:: TEXTO PROPORCIONADO

El sentir del recuerdo
Por: Lorena Muñoz Restrepo

La memoria es uno de los factores que nos diferencia de otras especies. De ella, podemos aprender, así como traer a nuestro presente sensaciones o sentimientos en cualquier lugar y momento en que nos encontremos. No importa cuánto haya pasado y si nos encontramos o no en el mismo lugar. De hecho, es una cuestión tan compleja que podemos hablar de memoria personal y colectiva. Si bien estas se diferencian en el tamaño del sujeto del que se habla, ambas tienen el mismo peso sobre el sujeto en su mínima expresión.

Estos recuerdos que almacenamos en nuestra memoria suelen estar sujetos, en muchas
ocasiones, a lo que deseamos recordar. Es decir, nuestra memoria no es algo estático, sino que tendemos a omitir o mejorar algunos aspectos para así llenar algunos vacíos que no logramos revivir. Tomemos como ejemplo algún recuerdo propio que tengamos de un cumpleaños en nuestra niñez y compartámoslo con quienes hayan estado allí. Lo más
recurrente es que nos demos cuenta de aspectos que antes no sabíamos o que hayamos
confundido varios cumpleaños en uno para hacerlo más entretenido.

::::
:: ÍTEMS PROPORCIONADOS

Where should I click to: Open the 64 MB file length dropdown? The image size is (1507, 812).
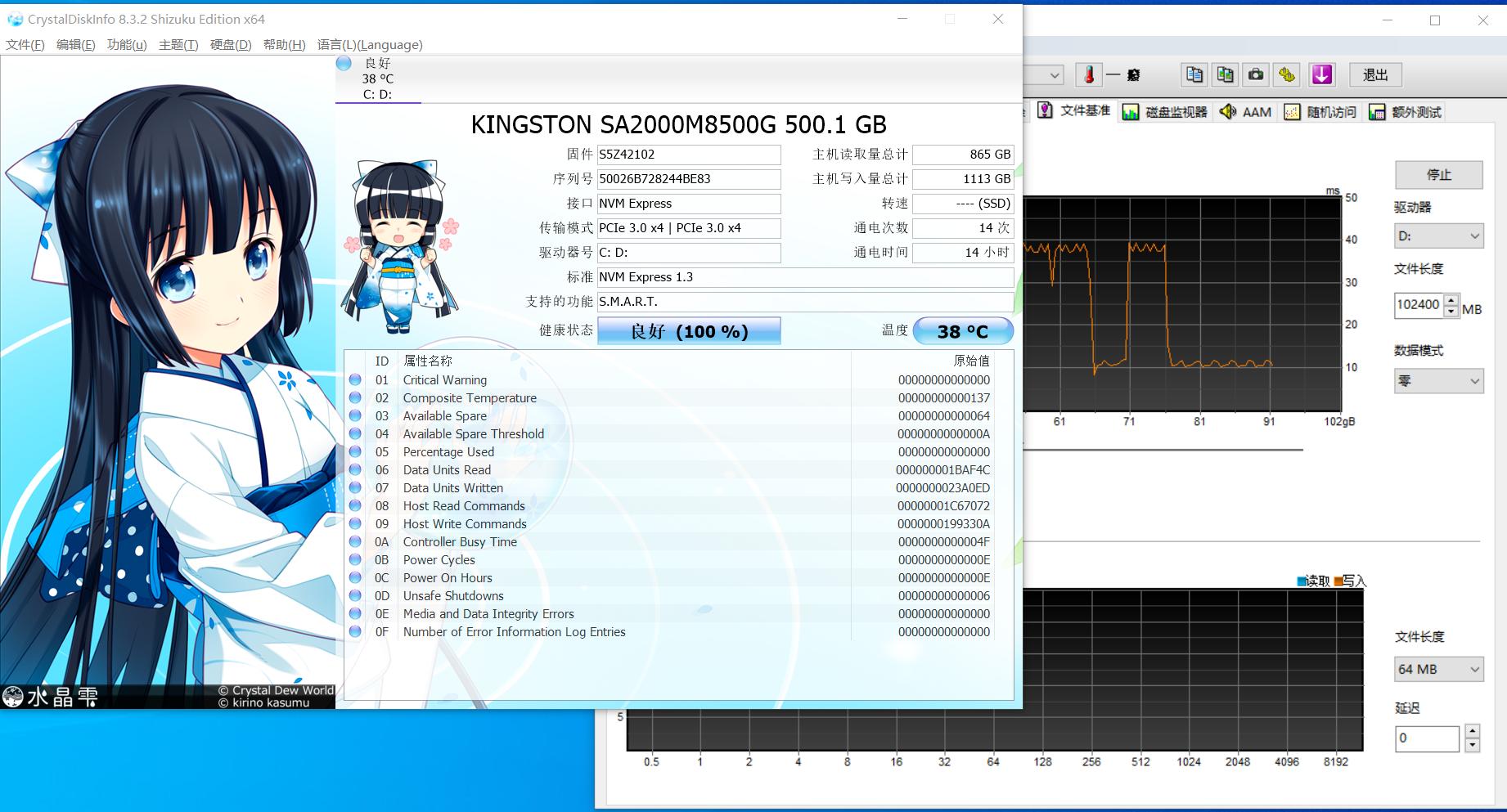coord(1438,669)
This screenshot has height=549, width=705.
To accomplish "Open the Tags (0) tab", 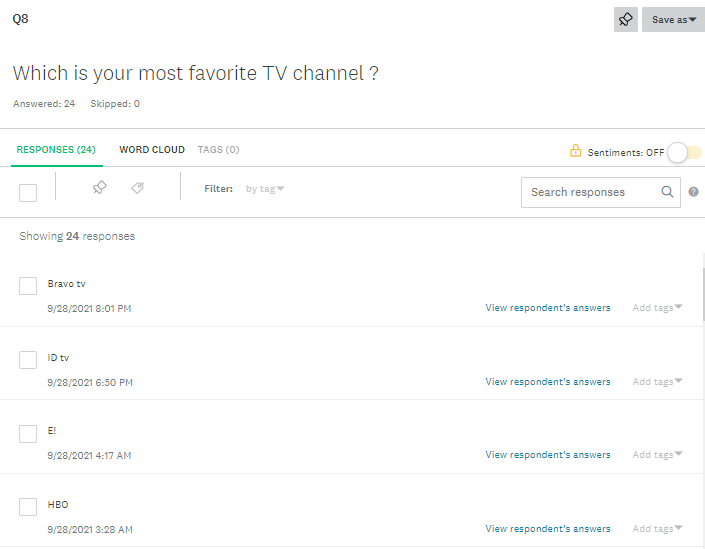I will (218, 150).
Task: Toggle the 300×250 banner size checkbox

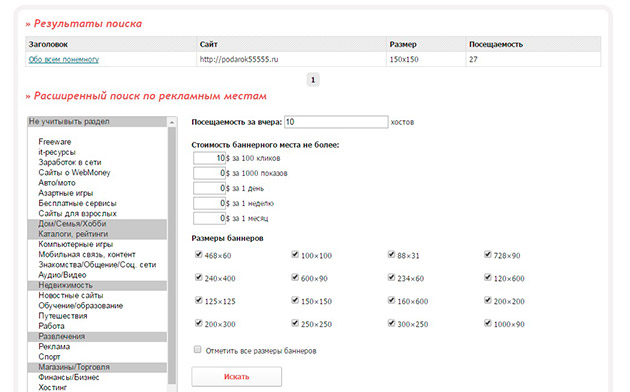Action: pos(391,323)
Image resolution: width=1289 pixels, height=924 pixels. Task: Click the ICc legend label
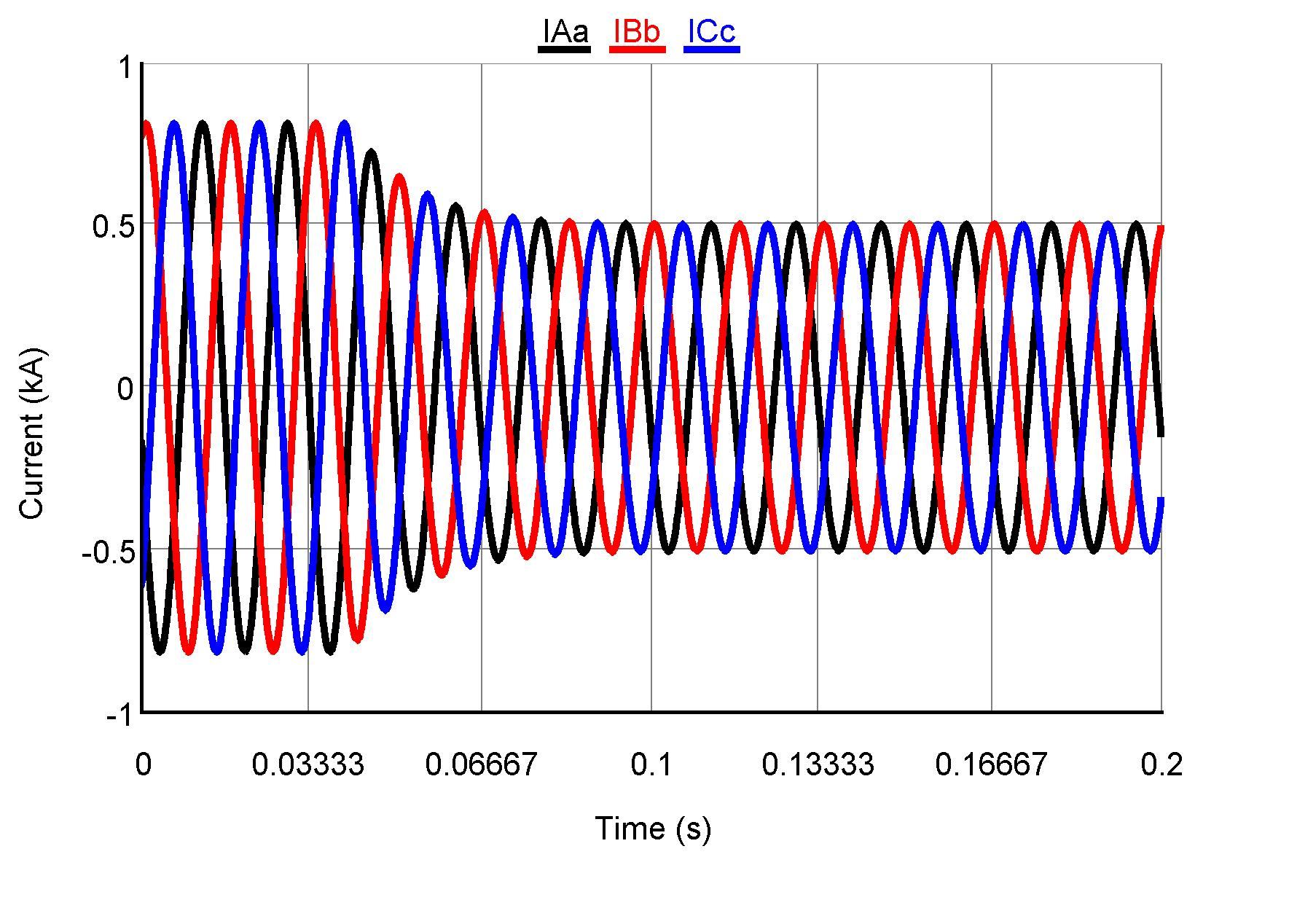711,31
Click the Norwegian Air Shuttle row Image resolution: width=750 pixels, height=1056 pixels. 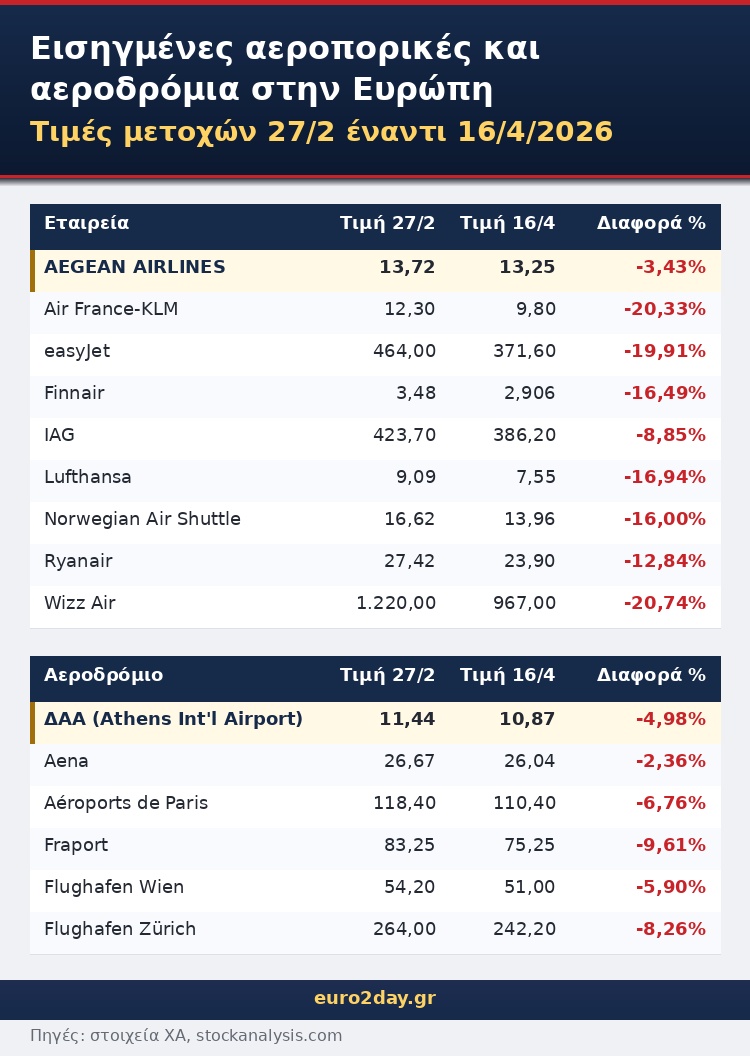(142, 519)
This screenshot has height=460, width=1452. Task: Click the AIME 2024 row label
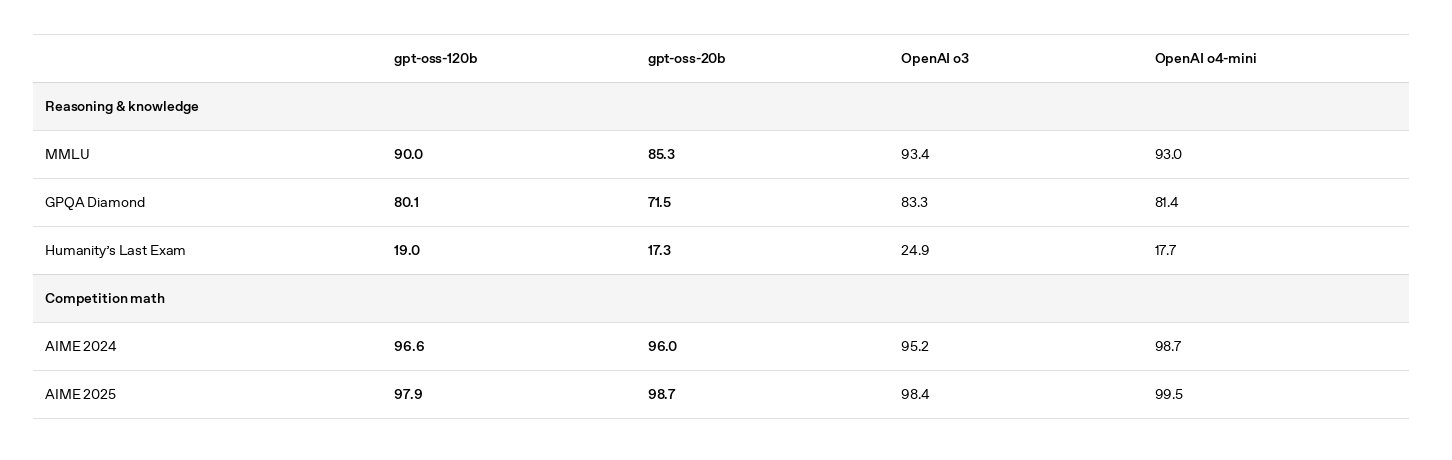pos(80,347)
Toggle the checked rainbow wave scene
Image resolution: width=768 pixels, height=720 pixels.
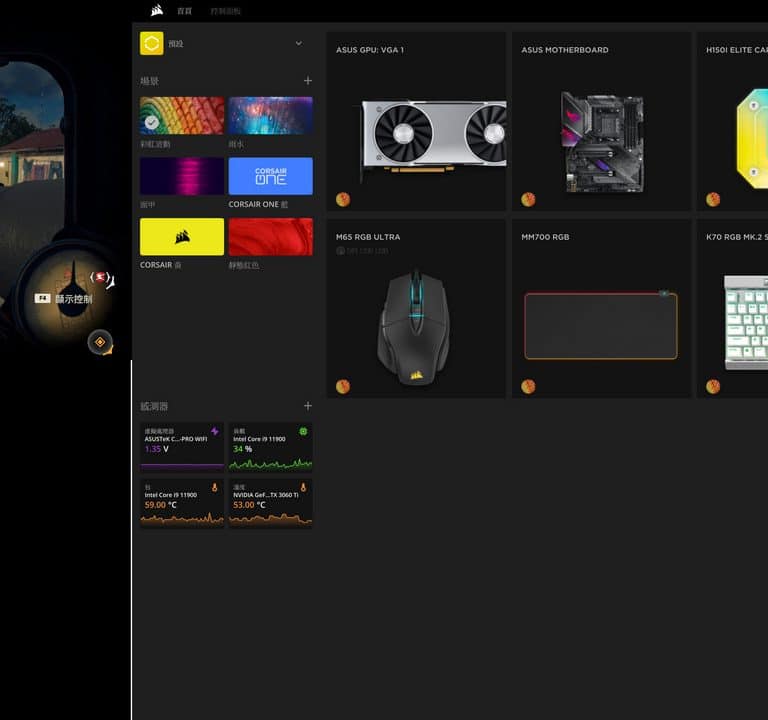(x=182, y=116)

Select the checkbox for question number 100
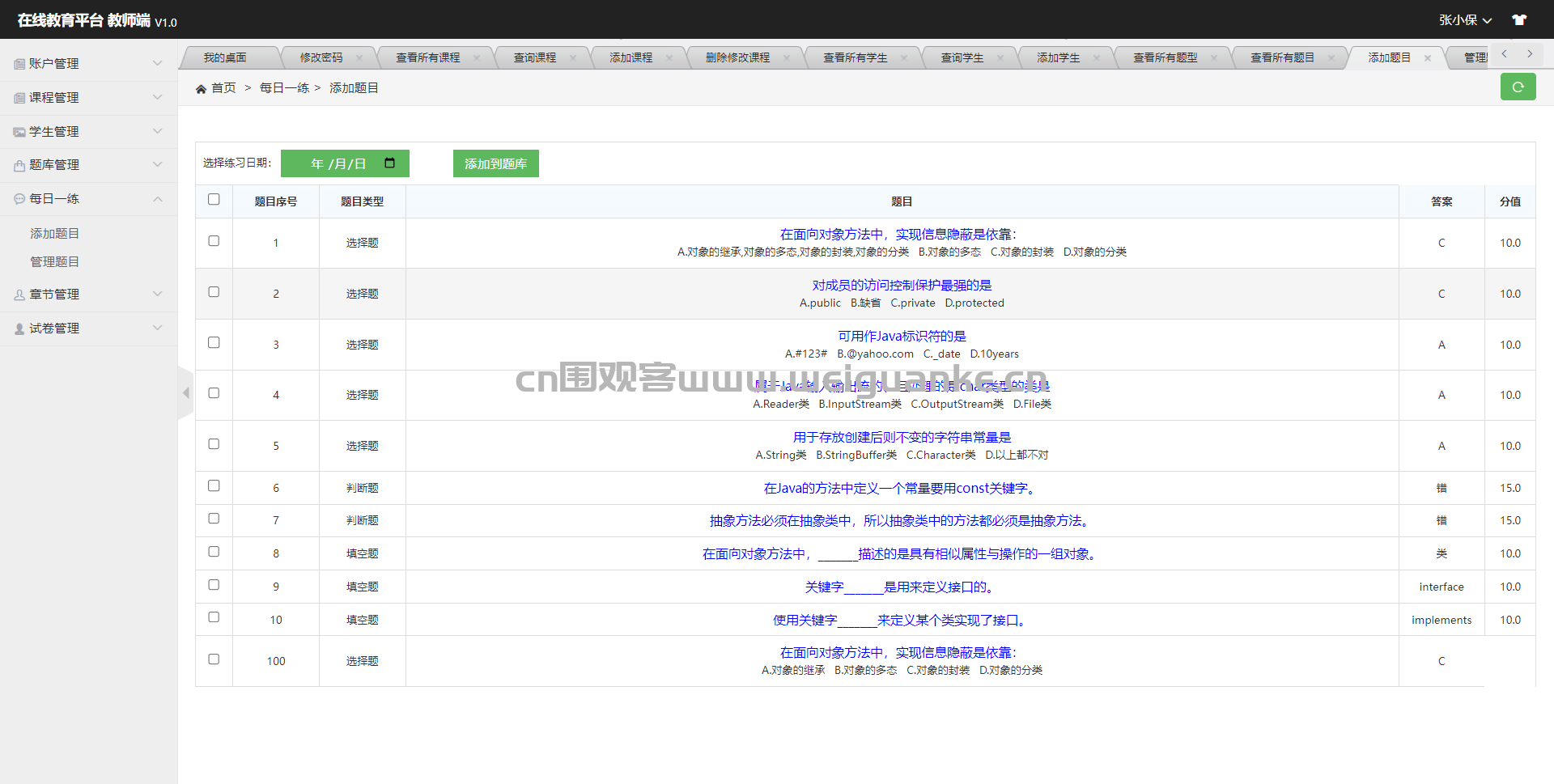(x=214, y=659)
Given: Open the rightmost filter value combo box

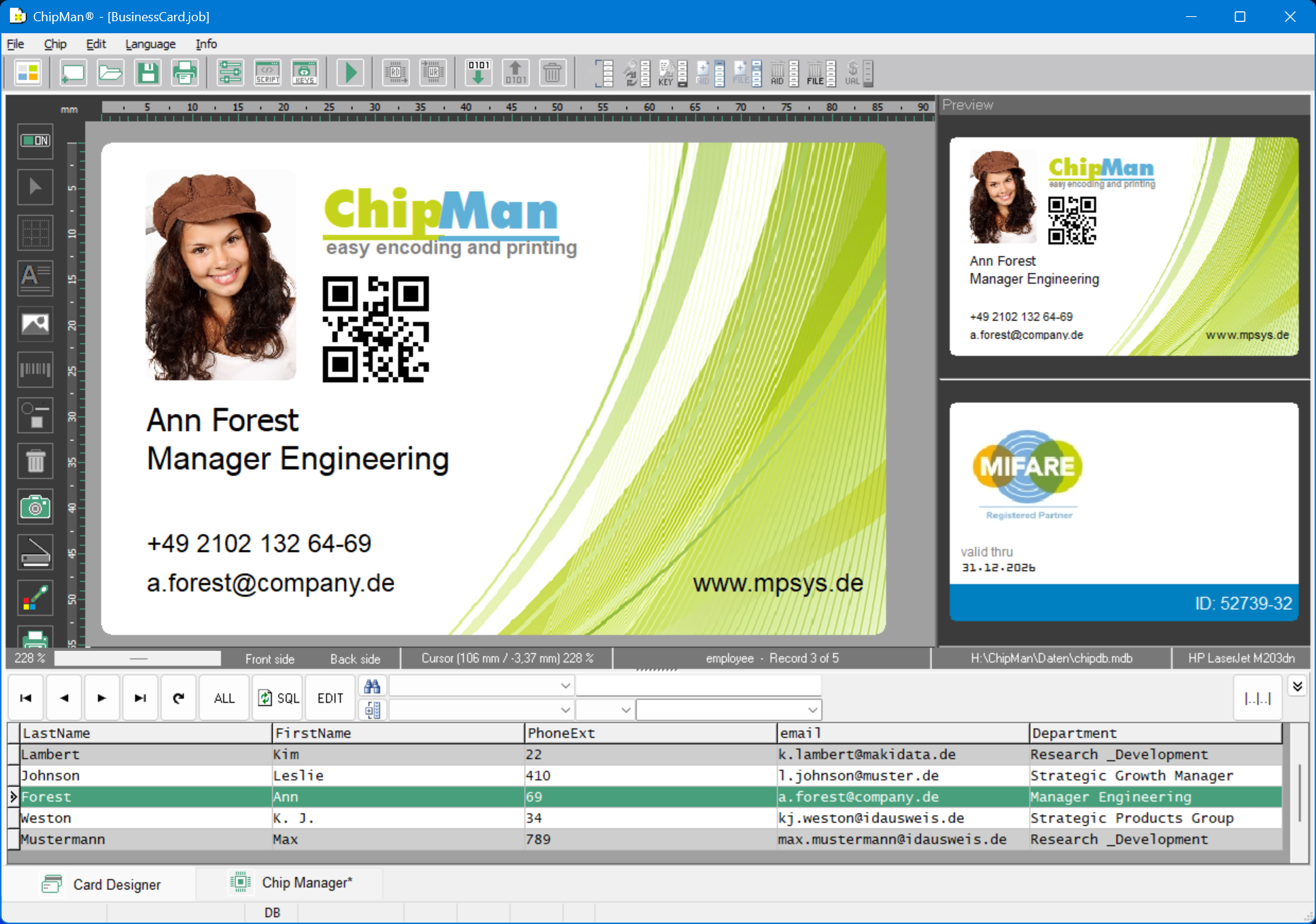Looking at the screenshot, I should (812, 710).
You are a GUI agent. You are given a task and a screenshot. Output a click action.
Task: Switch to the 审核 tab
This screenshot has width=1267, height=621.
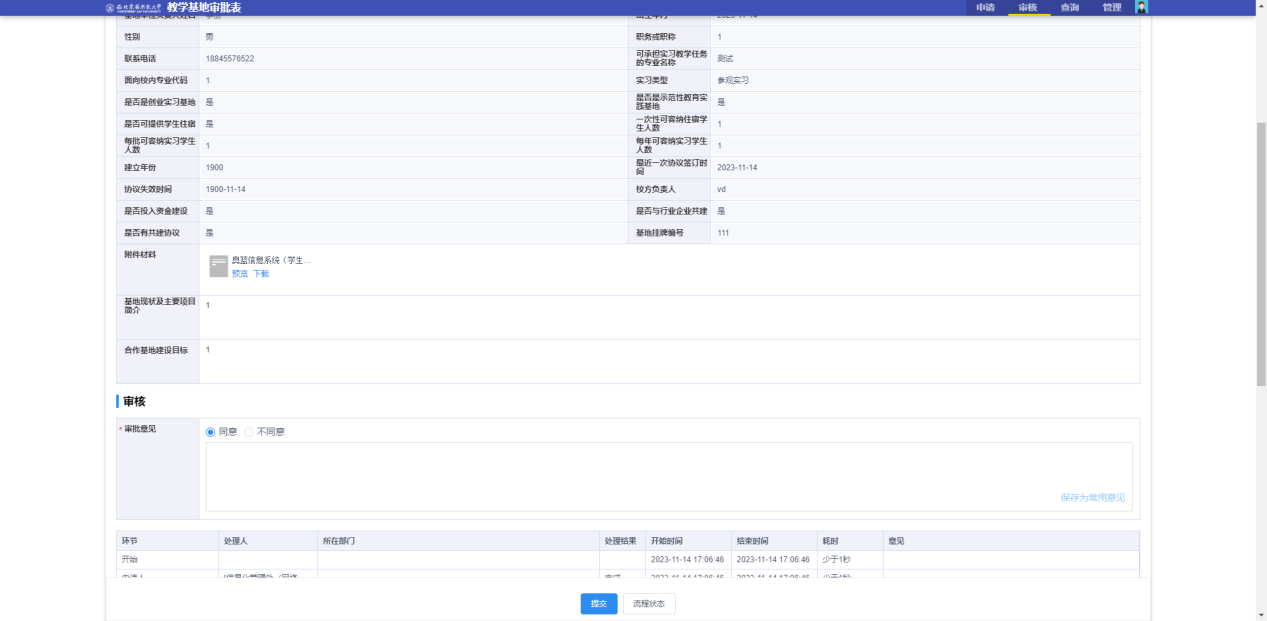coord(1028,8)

::::

#### [PROBLEMA BREVE 1]
Transcribe el fragmento del texto sobre la memoria que comienza en "La memoria es" y termina en "su mínima expresión.".
#### [PROBLEMA BREVE 2]
¿Qué dos tipos de memoria menciona el texto sobre la memoria?
#### [PROBLEMA BREVE 3]
En una a tres oraciones, explica por qué el texto sobre la memoria afirma que nuestra memoria no es algo estático.

#### [RESPUESTA DEL EJERCICIO 1]
La memoria es uno de los factores que nos diferencia de otras especies. De ella, podemos aprender, así como traer a nuestro presente sensaciones o sentimientos en cualquier lugar y momento en que nos encontremos. No importa cuánto haya pasado y si nos encontramos o no en el mismo lugar. De hecho, es una cuestión tan compleja que podemos hablar de memoria personal y colectiva. Si bien estas se diferencian en el tamaño del sujeto del que se habla, ambas tienen el mismo peso sobre el sujeto en su mínima expresión.

#### [RESPUESTA DEL EJERCICIO 2]
La memoria personal y la memoria colectiva.

#### [RESPUESTA DEL EJERCICIO 3]
Según el texto, los recuerdos suelen depender de lo que deseamos recordar. Por eso tendemos a omitir o mejorar algunos aspectos para llenar vacíos que no logramos revivir.